The telecom panel acted after hearing from competitive DA providers, who said effective competition in the DA market won’t happen until the “411” DA dialing code of the incumbent telcos is scrapped or expanded to allow competitors access to this well-known code. They told NARUC that the current system is unfair to competitors.
While 411 is “held captive, there’s no competition and no choice, said Lois Pines, infoNXX regulatory counsel. Incumbents’ profits are balanced on consumers’ backs,” she said. Pines said prices for DA calls should be going down because of automation but instead major incumbents like Qwest and BellSouth have raised their DA rates by about a 1/3 over the last few years. She said DA competition in Europe has produced lower prices for basic listing look-ups along with a variety of value-added premium listing services like driving directions or restaurant ratings.
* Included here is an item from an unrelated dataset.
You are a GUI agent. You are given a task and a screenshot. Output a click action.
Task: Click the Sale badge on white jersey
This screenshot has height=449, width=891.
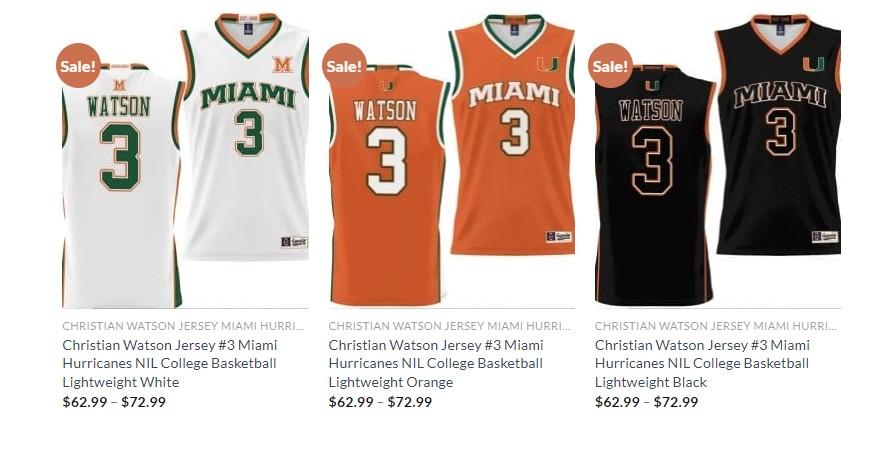coord(78,66)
Robert Lyons, Verizon pres.-retail mktg., said getting rid of 411 would confuse consumers while opening the number to competitive use would cause many millions of dollars in administrative costs. He said there are many options for finding a phone number, including fast-growing wireless and Internet sources: “People are using these substitute services more and more. It’s a change in our culture.” He said DA competition in Europe has had implementation problems, while DA in the U.S. “is of a high quality” that’s probably the best in the world. Consultant Kathleen Pierz said British authorities dealt with the dialing code problem by shuffling calls to the old national DA code to DA providers on a revolving basis. She said DA competition in Britain has been successful, bringing consumers a wide array of new services. -- Herb Kirchhoff
NARUC Notebook…
Top Congressional aides told NARUC that growing pressure for a rewrite of the Telecom Act could produce movement in that direction by the end of 2005. Greg Rothschild, senior minority counsel on the House Energy & Commerce Committee, said VoIP and the litigation over UNE-P and the Triennial Review have put the Telecom Act rewrite issue “squarely in our faces. There’s a growing consensus that a Telecom Act rewrite is needed. But the consensus breaks down over how to change it.” He predicted a “long and difficult debate. It took 10 years to pass the Telecom Act. We can’t afford another 10 years to pass the rewrite.” Joshua Lamel, aide to the House Commerce Committee, said state regulators “represent consumer interests so it’s vital that your voices be heard over the next year or 2” as the Telecom Act rewrite bandwagon accelerates: “You are the experts on the problems our constituents face daily.” He called UNE-P “the conundrum confronting any Telecom Act rewrite.” Paul Martino, senior majority counsel to the Senate Commerce Committee, said “technology is undermining the fundamental foundations of the Telecom Act.” He expects there will be hearings on the Act relatively soon “to see which of its assumptions are still valid.”